In a 25-page comment filed jointly to the National Telecommunications & Information Administration, which is administering the program, NAB, CEA, and the Association for Maximum Service Television (broadcasters' spectrum policy watchdog) called for covering all analog-only sets, not just ones in analog-only households, and said that the coupon's should not be based on economic need, but instead on "continuity of service."
NTIA will get up to $1.5 billion to administer the DTV-to-analog subsidy, which is intended to keep over-the-air analog sets from going dark after February 2009, when broadcasting goes all-digital.
The groups pledged to provide consumers with the "tools and information" they will need. That will be key for NTIA, which has been given only $5 million by Congress for a public information campaign, or as acting NTIA head John Kneuer has said, the price of a couple of spots in the Super Bowl.
Calling it a historic meeting of the minds, NAB outlined the trio's basic core principles:
"• Continued Consumer Access to the Broadcast Service. The associations state that the DTA coupon is not a subsidy program; it is a consumer reimbursement program. NTIA's administration of the program must effectively ensure continuity of service to existing analog television sets.
• Availability of High Quality, Usable, Low-Cost Converter Boxes. Consumers' out-of-pocket expenses for DTA converters must be minimized and the converter boxes must be intuitive and work properly in the myriad of challenging installation configurations in which they will be placed.
• Simplicity and Clarity. NTIA's administration of the program must strive for simplicity. For consumers and others involved, the program must also be easy to understand and follow.

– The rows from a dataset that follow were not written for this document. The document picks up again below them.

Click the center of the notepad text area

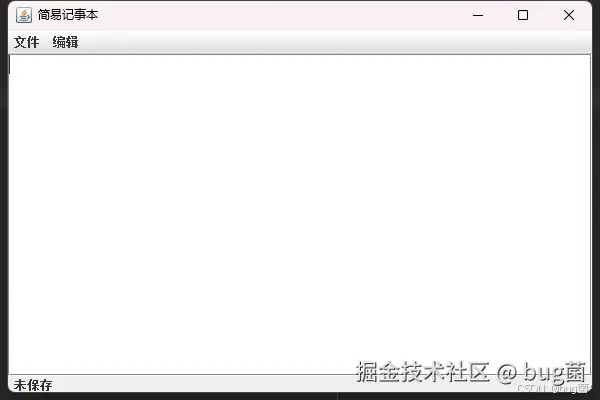tap(300, 214)
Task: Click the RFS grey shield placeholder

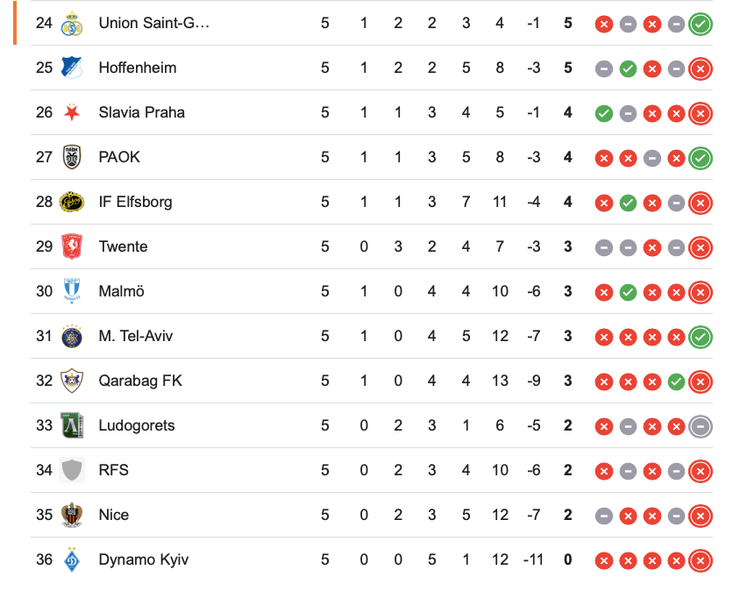Action: coord(72,470)
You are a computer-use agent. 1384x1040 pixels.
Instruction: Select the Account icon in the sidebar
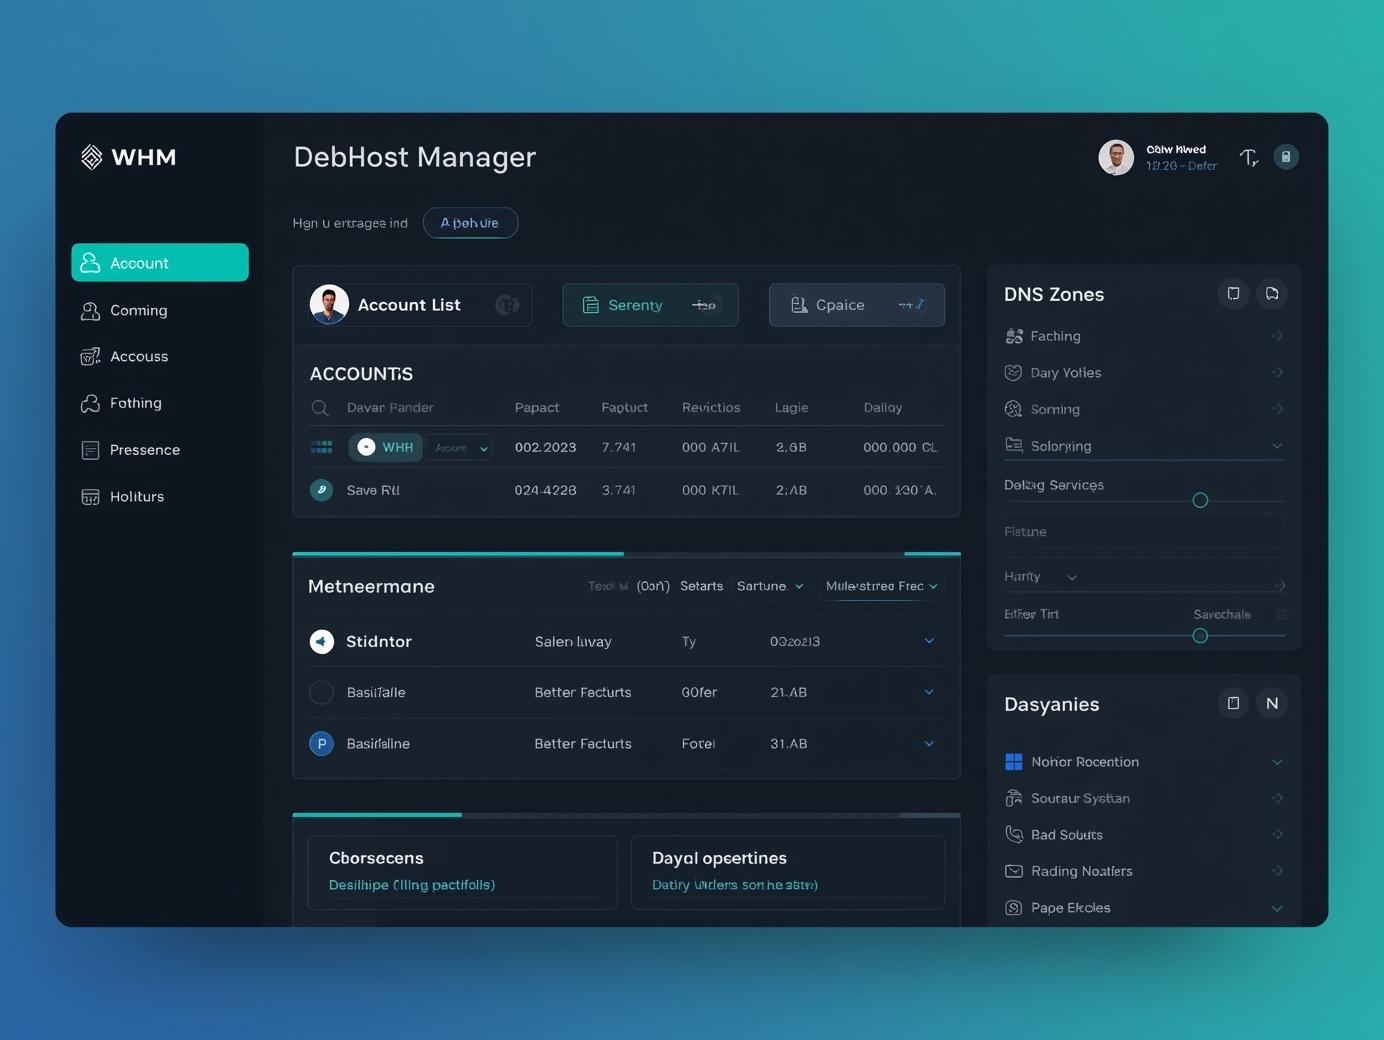click(91, 262)
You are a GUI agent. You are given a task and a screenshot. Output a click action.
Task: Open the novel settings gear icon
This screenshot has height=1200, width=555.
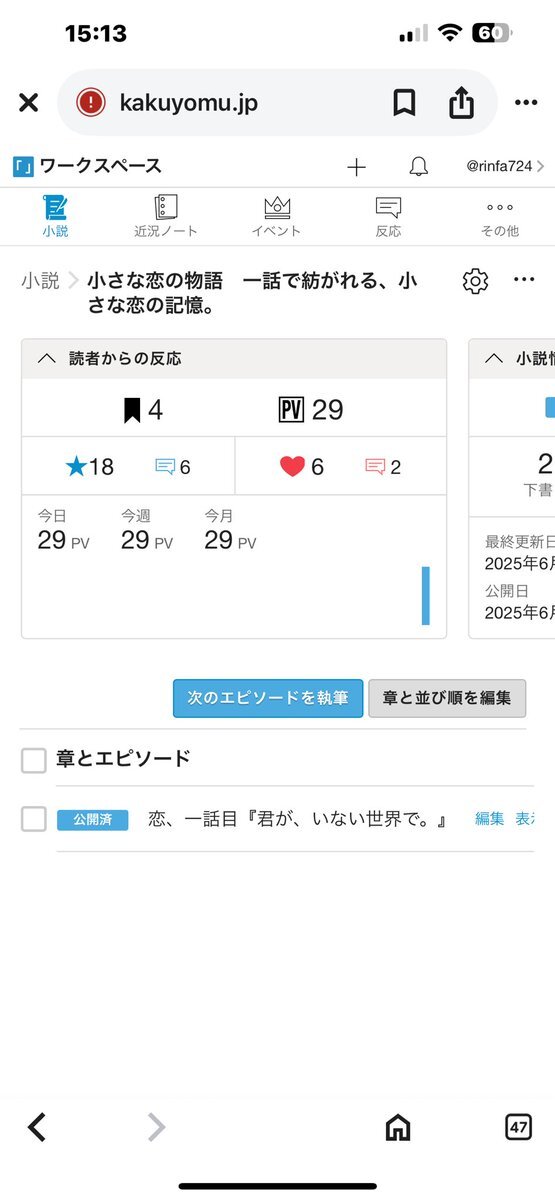click(x=475, y=281)
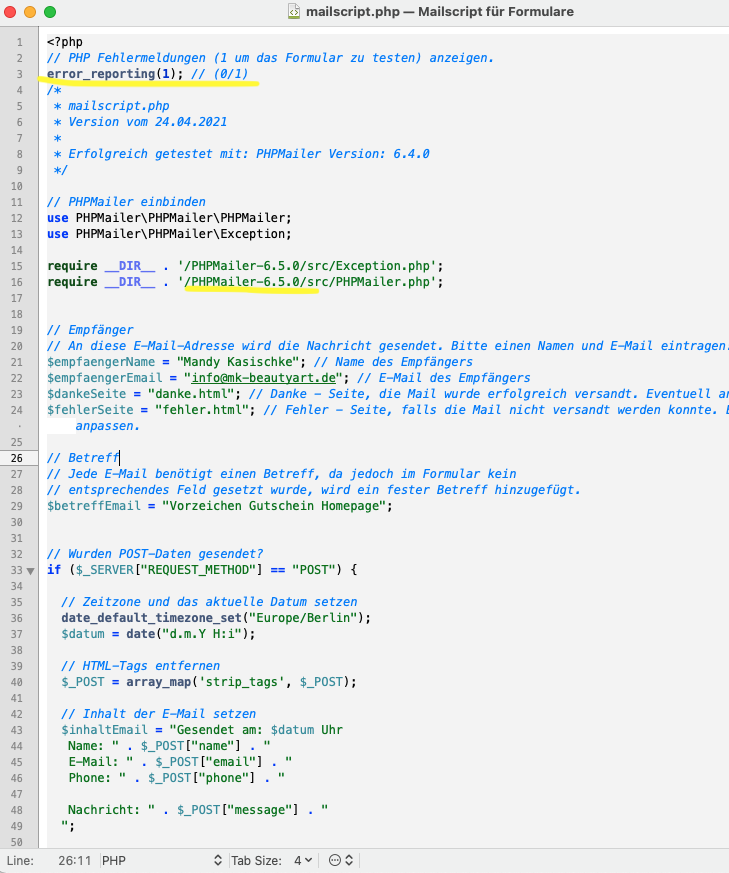Click the PHP file icon in title bar

(x=294, y=12)
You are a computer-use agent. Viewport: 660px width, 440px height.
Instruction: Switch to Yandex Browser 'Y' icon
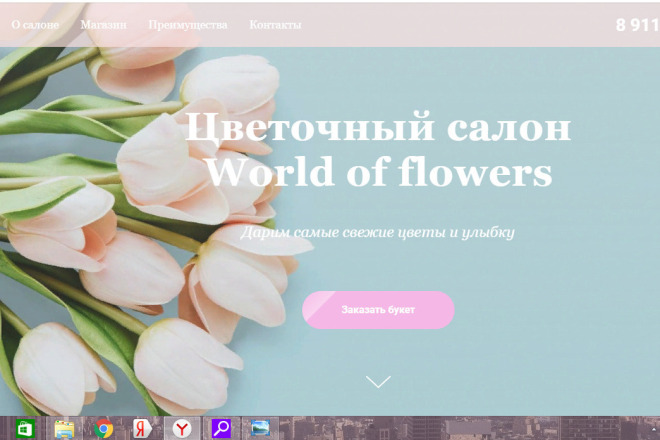(x=182, y=429)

• Fairness and Prevention of Waste and Abuse. The program should be structured
to facilitate equitable distribution of coupons to all Americans with analog televisions that depend on over-the-air broadcasts. The program should also be structured to prevent abuses and waste and deter fraudulent attempts to obtain program benefits.
• Cooperation. The government, broadcasters, manufacturers, and retailers must each contribute to the above goals by providing consumers with the tools and information necessary to make effective use of the converter box program."